Festa sem pé nem cabeça
Pela segunda – e última! – vez fiz o esforço hercúleo de tentar ir a Festa Nave (desta vez com o tema de Bacanave), e me foi completamente insuportável. Não me agrada dizer isso, já que a festa é mantida a 5 anos seguidos, passando por três casas diferentes (e hoje residindo no bunker do Pós-Axé, que é a Boomerangue), por duas pessoas que admiro: Luciano Matos, e de modo mais distante e virtual Janocide.

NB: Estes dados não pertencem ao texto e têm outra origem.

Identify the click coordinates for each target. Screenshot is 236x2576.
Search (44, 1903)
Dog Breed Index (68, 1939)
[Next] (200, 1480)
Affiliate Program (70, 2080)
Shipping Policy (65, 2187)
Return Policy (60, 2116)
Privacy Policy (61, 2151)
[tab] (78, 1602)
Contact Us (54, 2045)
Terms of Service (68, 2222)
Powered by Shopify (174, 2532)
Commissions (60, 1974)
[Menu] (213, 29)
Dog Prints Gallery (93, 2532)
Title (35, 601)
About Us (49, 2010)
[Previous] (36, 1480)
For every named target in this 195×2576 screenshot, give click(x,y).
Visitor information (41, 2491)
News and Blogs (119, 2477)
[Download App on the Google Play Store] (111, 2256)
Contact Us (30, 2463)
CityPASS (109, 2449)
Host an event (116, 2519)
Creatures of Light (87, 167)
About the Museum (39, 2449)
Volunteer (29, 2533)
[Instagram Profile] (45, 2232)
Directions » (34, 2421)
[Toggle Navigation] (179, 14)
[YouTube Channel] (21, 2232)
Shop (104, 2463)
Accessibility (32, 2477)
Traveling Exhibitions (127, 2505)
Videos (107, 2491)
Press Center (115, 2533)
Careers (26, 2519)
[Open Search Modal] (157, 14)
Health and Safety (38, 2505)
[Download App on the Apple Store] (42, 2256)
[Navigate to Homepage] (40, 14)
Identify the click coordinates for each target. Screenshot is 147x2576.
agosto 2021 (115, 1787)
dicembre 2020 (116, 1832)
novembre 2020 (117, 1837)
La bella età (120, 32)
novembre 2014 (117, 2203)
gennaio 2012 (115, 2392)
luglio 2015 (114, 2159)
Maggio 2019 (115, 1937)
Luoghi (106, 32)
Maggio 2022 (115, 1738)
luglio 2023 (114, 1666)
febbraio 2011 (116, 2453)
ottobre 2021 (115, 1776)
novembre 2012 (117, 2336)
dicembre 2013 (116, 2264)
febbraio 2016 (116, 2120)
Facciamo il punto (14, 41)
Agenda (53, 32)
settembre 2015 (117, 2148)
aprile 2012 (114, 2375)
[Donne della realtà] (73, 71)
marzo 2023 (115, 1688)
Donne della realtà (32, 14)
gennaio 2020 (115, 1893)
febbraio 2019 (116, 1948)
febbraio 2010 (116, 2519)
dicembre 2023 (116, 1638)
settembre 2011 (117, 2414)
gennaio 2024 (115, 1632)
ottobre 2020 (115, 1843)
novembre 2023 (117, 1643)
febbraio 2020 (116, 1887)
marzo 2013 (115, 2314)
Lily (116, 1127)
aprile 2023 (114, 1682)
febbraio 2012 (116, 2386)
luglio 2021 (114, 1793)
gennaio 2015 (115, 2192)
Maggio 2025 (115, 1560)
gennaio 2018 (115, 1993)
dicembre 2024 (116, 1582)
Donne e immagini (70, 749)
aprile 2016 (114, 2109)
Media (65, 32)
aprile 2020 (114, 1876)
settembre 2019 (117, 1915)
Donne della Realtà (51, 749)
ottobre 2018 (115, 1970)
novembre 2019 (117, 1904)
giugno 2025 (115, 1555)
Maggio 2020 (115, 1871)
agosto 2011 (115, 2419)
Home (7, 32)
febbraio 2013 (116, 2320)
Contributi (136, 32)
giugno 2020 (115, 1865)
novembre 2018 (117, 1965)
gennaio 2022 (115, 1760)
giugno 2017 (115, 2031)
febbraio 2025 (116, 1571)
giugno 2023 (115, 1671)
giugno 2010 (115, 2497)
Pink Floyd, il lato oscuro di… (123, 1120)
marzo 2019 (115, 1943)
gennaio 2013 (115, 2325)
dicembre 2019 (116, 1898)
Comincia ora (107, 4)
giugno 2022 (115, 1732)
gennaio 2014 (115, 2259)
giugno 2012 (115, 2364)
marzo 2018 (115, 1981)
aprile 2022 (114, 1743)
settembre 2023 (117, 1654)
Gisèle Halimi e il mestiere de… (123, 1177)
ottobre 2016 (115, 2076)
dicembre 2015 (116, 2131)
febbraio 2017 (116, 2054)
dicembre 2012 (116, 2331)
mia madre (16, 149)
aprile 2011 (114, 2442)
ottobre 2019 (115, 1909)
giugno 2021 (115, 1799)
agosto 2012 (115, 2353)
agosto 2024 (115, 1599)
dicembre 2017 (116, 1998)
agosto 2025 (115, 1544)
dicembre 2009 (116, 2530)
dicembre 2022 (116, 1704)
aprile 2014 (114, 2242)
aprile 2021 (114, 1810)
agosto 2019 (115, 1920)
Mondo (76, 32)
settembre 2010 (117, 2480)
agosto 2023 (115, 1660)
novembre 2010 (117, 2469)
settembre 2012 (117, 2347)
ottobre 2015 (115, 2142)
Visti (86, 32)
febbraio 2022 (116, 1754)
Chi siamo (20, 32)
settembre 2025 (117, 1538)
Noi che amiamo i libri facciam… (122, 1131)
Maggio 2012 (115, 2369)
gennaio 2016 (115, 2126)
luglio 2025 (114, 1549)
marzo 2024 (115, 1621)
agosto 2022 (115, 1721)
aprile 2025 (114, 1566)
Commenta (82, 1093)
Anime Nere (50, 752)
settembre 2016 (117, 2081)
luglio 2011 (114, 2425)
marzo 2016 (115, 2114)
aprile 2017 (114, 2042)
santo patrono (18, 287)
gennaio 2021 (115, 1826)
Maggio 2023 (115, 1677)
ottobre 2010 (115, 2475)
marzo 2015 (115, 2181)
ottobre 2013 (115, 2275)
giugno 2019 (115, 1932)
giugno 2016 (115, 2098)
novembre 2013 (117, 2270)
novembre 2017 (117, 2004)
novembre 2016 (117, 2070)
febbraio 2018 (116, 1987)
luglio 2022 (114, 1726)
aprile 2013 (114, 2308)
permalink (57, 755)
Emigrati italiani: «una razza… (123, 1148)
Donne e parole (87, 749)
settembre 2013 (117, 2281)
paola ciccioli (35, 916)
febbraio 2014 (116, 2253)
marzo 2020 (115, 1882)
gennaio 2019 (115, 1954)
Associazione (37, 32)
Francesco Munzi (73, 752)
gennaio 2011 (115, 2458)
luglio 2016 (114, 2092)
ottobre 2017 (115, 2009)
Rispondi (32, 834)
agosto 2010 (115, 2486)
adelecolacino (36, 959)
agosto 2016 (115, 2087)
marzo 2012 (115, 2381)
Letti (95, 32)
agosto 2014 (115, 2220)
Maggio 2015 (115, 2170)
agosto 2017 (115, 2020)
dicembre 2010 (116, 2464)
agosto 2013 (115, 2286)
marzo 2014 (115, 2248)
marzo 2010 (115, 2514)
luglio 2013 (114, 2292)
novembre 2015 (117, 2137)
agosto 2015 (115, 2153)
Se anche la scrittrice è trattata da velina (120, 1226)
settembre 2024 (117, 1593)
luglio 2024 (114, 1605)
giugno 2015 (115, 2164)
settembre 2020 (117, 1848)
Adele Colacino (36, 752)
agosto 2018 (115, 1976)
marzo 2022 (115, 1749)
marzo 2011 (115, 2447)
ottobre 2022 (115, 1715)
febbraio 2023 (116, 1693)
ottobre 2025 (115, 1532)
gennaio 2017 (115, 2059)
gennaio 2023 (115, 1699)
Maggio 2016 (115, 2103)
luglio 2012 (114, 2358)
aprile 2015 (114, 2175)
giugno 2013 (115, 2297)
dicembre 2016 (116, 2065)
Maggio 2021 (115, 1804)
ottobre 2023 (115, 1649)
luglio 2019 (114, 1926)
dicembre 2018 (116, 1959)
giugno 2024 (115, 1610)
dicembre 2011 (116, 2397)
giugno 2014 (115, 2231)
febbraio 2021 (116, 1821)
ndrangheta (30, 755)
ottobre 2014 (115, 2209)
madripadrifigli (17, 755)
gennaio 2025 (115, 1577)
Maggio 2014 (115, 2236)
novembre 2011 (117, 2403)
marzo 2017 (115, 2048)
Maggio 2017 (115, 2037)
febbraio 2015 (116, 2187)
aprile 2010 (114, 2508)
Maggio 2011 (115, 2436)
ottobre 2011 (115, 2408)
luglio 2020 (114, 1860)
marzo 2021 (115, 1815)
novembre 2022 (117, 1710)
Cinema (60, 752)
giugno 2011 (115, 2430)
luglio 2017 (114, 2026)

Também me incomoda esta constatação pessoal, porque sei o papel que a Nave cumpriu nos anos terminais e duros do axezão dominante. De 2005 a 2007 foi um dos canais de abertura, inserindo a fórceps e marteladas o pop e o rock mundial independente e de ponta na claustrofóbica “Capital do Axé”. Sem isso, muita coisa não teria mudado na recepção cultural de um público, na mentalidade e hábitos de uma classe média que então transpirava jequice. Especialmente, sem a Nave, o Baile Esquema Novo jamais viria a nascer.
Isto posto, em que consiste a Nave hoje? Uma cena da madrugada deixava claro: numa festa temática desta vez centrada no erotismo e na pornografia, meninos se aglomeravam em frente a uma máquina para jogar fliperama enquanto sobre suas cabeças girava um manequim de vitrine sem pés, braços e cabeça, de plástico – algo como uma Vênus de Milo ready-made, uma Vitória de Samotrácia inalada. A Nave é isso: uma festa que, se propondo a ser de putaria, as pessoas vão para jogar video-game. E cujo ítem mais subversivo é um manequim desnudo pendurado no teto (e como disse um amigo: ainda por cima frígida! “Você mete o dedo no cú dela e ela nem reage…” – ele é frequentador do Baile Esquema Novo, e não da Nave…)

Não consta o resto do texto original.